Biden diplomatic nominee suggests some Iran sanctions will remain

03 Mar 2021

Biden diplomatic nominee suggests some Iran sanctions will remain

Deputy secretary of state nominee says she agrees that US should keep some sanctions on Iran, regardless of nuclear deal talks

By Middle East Eye stafff

March 3, 2021

Wendy Sherman, US President Joe Biden's nominee for deputy secretary of state, has suggested that Washington should keep some sanctions on Iran - even if the United States returns to the multilateral nuclear deal.

During a Senate confirmation hearing on Wednesday, Sherman - a veteran diplomat who helped negotiate the 2015 nuclear pact - agreed with senior Democratic Senator Bob Menendez that some sanctions must remain in place against Iran.

"It is a fair statement that we have to keep sanctions on [Iran] that deal with human rights abuses, state sponsorship of terrorism, arms sales, et cetera, what we've done in terms of Hezbollah and Hamas. So yes, I think there are many things that need to stay in place," she said.

During the hearing, Menendez, an Iran hawk who now chairs the Senate Foreign Relations Committee, pushed Sherman on the kinds of sanctions relief that reviving the Iran deal may grant Tehran, arguing that non-nuclear-related sanctions should not be lifted.

"There are sanctions which I helped fashion that are not about the nuclear portfolio and issue but about terrorism and other things. Iran likes to try to claim that all sanctions that we levy are just about their nuclear portfolio.

"We cannot tolerate that or else we will have nothing in our arsenal of peaceful diplomacy to deal with Iran's other nefarious activities," Menendez told Sherman. "Is that a fair statement?"

Sherman agreed with the chairman's take and promised the Biden administration sought "true consultation [with], not just notification" of Congress. 

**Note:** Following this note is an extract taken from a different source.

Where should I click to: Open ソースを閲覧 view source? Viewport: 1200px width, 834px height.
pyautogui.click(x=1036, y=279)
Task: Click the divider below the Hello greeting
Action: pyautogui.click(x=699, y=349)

Former President Donald Trump withdrew from the multilateral nuclear accord with Iran in 2018 and imposed an ongoing series of sanctions against the country.

Fresh rounds of sanctions against Iran had been imposed by the Trump administration up until its final days in office. During the end of Trump's term, however, the administration began to shift the focus of sanctions, specifically imposing non-nuclear-related measures.

The moves appeared strategic and in anticipation of the Biden team's plans to re-enter the deal with Iran, as analysts warned non-nuclear sanction would be difficult to reverse during negotiations. 

The nuclear deal, known as the Joint Comprehensive Plan of Action (JCPOA), had seen Iran scale back its nuclear programme in exchange for lifting US-led international sanctions against its economy.